Minimum rank problems arise frequently in machine learning applications and are notoriously difficult to solve due to the non-convex nature of the rank objective. In this paper, we present the first online learning approach for the problem of rank minimization of matrices over polyhedral sets. In particular, we present two online learning algorithms for rank minimization - our first algorithm is a multiplicative update method based on a generalized experts framework, while our second algorithm is a novel application of the online convex programming framework (Zinkevich, 2003). In the latter, we flip the role of the decision maker by making the decision maker search over the constraint space instead of feasible points, as is usually the case in online convex programming. A salient feature of our online learning approach is that it allows us to give provable approximation guarantees for the rank minimization problem over polyhedral sets. We demonstrate the effectiveness of our methods on synthetic examples, and on the real-life application of low-rank kernel learning.

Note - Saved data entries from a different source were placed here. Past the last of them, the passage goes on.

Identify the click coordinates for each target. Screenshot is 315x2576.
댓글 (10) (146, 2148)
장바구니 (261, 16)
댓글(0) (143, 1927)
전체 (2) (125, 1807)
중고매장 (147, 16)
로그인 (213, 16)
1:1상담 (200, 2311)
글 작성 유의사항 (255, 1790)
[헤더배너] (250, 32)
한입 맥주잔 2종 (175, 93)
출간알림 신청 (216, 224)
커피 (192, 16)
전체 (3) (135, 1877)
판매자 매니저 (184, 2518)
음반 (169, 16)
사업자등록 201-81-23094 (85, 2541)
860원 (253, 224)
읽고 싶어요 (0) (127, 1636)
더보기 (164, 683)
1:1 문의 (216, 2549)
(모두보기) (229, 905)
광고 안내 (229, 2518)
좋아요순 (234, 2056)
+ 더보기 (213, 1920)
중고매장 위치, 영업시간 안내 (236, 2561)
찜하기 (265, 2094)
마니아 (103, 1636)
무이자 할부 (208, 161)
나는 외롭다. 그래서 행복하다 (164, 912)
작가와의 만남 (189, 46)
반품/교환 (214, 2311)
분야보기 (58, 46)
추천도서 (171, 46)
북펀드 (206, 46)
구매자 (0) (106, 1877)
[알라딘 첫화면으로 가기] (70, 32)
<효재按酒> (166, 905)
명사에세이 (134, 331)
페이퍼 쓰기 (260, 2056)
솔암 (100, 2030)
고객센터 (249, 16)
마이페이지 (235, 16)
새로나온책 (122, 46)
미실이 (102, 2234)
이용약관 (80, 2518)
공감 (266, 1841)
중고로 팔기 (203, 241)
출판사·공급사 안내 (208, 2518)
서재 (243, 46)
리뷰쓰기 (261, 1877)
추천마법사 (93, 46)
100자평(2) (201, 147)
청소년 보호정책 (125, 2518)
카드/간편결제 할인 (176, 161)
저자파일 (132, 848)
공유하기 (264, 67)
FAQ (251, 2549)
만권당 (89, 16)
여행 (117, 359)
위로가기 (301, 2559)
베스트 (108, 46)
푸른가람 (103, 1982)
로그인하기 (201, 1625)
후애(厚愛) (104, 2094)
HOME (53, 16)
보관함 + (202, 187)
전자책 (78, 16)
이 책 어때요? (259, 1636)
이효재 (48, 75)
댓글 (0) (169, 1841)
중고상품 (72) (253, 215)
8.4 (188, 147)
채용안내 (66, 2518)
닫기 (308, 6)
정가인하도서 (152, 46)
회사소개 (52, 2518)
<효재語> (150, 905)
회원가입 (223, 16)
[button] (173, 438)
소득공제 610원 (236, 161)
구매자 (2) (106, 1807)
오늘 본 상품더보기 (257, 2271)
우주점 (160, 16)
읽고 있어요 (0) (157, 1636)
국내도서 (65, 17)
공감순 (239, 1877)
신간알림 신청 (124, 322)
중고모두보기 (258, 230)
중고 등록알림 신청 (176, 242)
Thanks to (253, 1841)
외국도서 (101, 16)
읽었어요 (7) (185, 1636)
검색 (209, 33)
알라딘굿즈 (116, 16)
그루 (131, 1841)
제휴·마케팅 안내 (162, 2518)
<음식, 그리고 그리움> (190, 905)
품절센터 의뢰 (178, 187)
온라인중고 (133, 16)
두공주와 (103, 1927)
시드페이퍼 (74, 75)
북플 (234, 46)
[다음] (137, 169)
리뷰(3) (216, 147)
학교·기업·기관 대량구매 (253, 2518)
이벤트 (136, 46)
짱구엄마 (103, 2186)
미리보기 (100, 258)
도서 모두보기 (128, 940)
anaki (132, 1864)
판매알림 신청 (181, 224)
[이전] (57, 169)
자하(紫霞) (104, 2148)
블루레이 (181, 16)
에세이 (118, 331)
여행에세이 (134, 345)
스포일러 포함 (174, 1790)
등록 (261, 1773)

NeurIPS Conference 2008 Conference Paper

Robust Regression and Lasso

  • Huan Xu
  • Constantine Caramanis
  • Shie Mannor

We consider robust least-squares regression with feature-wise disturbance. We show that this formulation leads to tractable convex optimization problems, and we exhibit a particular uncertainty set for which the robust problem is equivalent to $\ell_1$ regularized regression (Lasso). This provides an interpretation of Lasso from a robust optimization perspective. We generalize this robust formulation to consider more general uncertainty sets, which all lead to tractable convex optimization problems. Therefore, we provide a new methodology for designing regression algorithms, which generalize known formulations. The advantage is that robustness to disturbance is a physical property that can be exploited: in addition to obtaining new formulations, we use it directly to show sparsity properties of Lasso, as well as to prove a general consistency result for robust regression problems, including Lasso, from a unified robustness perspective.